▶ WHAT IS BEING ASKED: The complete listing should be copied out exactly.

BEGIN

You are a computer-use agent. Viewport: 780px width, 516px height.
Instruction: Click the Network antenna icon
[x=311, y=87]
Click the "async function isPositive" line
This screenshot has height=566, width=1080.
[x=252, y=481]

END

▶ SOLVED PROBLEM:
You are a computer-use agent. Viewport: 780px width, 516px height.
Instruction: Click the Network antenna icon
[x=311, y=87]
Click the "async function isPositive" line
This screenshot has height=566, width=1080.
[x=252, y=481]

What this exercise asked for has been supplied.